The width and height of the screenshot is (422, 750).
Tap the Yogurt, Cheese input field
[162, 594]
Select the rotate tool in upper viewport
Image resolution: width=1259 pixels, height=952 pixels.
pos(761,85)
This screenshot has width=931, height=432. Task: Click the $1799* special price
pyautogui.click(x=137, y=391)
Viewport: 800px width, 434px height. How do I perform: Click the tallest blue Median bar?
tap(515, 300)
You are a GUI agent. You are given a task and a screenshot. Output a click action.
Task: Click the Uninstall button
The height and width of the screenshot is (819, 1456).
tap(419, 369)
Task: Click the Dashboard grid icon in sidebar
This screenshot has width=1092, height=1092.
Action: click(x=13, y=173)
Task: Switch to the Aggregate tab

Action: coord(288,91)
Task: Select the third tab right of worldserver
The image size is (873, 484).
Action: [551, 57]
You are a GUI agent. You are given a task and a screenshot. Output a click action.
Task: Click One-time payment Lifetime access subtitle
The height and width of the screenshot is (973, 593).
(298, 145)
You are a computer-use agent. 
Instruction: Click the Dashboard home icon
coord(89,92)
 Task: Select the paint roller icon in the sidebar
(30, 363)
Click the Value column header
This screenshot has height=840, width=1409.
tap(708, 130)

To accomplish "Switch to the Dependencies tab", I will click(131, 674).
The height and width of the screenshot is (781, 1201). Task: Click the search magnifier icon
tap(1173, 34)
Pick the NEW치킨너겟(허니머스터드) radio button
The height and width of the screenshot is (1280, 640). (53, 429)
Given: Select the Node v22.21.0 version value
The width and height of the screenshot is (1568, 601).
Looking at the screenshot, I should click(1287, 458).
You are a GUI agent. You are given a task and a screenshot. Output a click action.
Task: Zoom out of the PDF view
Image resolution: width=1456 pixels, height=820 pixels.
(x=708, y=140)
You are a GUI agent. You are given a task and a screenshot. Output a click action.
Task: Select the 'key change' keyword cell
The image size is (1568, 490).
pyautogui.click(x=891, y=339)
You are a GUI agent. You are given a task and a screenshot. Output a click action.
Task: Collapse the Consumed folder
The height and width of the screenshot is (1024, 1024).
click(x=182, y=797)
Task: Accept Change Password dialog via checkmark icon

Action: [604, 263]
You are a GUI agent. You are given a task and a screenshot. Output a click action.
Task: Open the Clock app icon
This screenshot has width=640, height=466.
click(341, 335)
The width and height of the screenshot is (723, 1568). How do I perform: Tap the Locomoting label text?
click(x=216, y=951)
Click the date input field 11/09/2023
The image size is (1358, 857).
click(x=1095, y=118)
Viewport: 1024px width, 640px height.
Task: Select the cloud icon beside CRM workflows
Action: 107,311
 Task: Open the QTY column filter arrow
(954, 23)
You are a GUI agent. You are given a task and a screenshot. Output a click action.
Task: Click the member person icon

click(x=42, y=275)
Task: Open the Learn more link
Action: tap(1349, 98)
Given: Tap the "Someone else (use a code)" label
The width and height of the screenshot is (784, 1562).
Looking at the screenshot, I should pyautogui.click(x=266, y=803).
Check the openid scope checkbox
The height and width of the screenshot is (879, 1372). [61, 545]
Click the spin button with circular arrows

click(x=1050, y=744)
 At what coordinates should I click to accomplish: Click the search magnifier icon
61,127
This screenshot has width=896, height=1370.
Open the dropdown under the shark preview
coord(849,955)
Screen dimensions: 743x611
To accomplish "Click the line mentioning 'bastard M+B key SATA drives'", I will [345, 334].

= = = = =

# What to do
List every line in the items above that contains the string "Dashboard".

# Expected output
Task: Click the Dashboard grid icon in sidebar
Instruction: Click the Dashboard home icon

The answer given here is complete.